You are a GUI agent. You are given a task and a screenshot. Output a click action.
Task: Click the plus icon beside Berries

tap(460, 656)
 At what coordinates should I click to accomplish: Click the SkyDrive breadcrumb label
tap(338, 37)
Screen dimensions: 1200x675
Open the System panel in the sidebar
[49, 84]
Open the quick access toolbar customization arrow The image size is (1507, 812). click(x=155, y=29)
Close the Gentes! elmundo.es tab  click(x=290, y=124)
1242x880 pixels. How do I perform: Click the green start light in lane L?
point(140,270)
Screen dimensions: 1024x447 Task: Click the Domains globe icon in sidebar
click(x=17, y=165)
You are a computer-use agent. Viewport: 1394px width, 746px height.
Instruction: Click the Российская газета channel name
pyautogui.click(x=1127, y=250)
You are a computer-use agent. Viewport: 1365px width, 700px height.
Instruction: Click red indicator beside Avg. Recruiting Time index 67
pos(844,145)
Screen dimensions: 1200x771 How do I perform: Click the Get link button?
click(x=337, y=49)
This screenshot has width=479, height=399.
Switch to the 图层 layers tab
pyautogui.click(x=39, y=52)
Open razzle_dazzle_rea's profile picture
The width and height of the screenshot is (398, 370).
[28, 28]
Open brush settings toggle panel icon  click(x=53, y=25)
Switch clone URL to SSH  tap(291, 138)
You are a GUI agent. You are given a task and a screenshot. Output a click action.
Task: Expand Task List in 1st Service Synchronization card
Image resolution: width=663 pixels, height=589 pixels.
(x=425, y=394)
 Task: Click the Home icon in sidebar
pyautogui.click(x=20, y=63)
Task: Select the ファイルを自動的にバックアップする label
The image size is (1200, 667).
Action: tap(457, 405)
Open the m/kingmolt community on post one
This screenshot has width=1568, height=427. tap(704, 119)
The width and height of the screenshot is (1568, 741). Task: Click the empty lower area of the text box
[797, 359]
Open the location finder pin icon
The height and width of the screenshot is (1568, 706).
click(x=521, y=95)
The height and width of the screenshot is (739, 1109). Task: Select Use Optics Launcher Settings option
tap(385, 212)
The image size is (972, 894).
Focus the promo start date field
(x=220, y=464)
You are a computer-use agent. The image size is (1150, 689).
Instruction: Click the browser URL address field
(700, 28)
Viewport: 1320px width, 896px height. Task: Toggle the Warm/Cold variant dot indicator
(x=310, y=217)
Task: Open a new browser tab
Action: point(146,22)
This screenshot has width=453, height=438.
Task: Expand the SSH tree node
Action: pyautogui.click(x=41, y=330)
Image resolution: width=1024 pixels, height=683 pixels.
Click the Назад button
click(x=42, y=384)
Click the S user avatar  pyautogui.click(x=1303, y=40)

:: Exercise directions ::
Set down the complete listing once more, exactly as it appears.

:: Result of the task ::
You are a GUI agent. You are given a task and a screenshot. Output a click action.
Task: Click the plus icon beside Berries

tap(460, 656)
 At what coordinates should I click to accomplish: Click the SkyDrive breadcrumb label
tap(338, 37)
Screen dimensions: 1200x675
Open the System panel in the sidebar
[49, 84]
Open the quick access toolbar customization arrow The image size is (1507, 812). click(x=155, y=29)
Close the Gentes! elmundo.es tab  click(x=290, y=124)
1242x880 pixels. How do I perform: Click the green start light in lane L?
point(140,270)
Screen dimensions: 1024x447 Task: Click the Domains globe icon in sidebar
click(x=17, y=165)
You are a computer-use agent. Viewport: 1394px width, 746px height.
Instruction: Click the Российская газета channel name
pyautogui.click(x=1127, y=250)
You are a computer-use agent. Viewport: 1365px width, 700px height.
Instruction: Click red indicator beside Avg. Recruiting Time index 67
pos(844,145)
Screen dimensions: 1200x771 How do I perform: Click the Get link button?
click(x=337, y=49)
This screenshot has width=479, height=399.
Switch to the 图层 layers tab
pyautogui.click(x=39, y=52)
Open razzle_dazzle_rea's profile picture
The width and height of the screenshot is (398, 370).
[28, 28]
Open brush settings toggle panel icon  click(x=53, y=25)
Switch clone URL to SSH  tap(291, 138)
You are a GUI agent. You are given a task and a screenshot. Output a click action.
Task: Expand Task List in 1st Service Synchronization card
Image resolution: width=663 pixels, height=589 pixels.
(x=425, y=394)
 Task: Click the Home icon in sidebar
pyautogui.click(x=20, y=63)
Task: Select the ファイルを自動的にバックアップする label
The image size is (1200, 667).
Action: tap(457, 405)
Open the m/kingmolt community on post one
This screenshot has width=1568, height=427. tap(704, 119)
The width and height of the screenshot is (1568, 741). Task: Click the empty lower area of the text box
[797, 359]
Open the location finder pin icon
The height and width of the screenshot is (1568, 706).
click(x=521, y=95)
The height and width of the screenshot is (739, 1109). Task: Select Use Optics Launcher Settings option
tap(385, 212)
The image size is (972, 894).
Focus the promo start date field
(x=220, y=464)
You are a computer-use agent. The image size is (1150, 689).
Instruction: Click the browser URL address field
(700, 28)
Viewport: 1320px width, 896px height. Task: Toggle the Warm/Cold variant dot indicator
(x=310, y=217)
Task: Open a new browser tab
Action: point(146,22)
This screenshot has width=453, height=438.
Task: Expand the SSH tree node
Action: pyautogui.click(x=41, y=330)
Image resolution: width=1024 pixels, height=683 pixels.
Click the Назад button
click(x=42, y=384)
Click the S user avatar  pyautogui.click(x=1303, y=40)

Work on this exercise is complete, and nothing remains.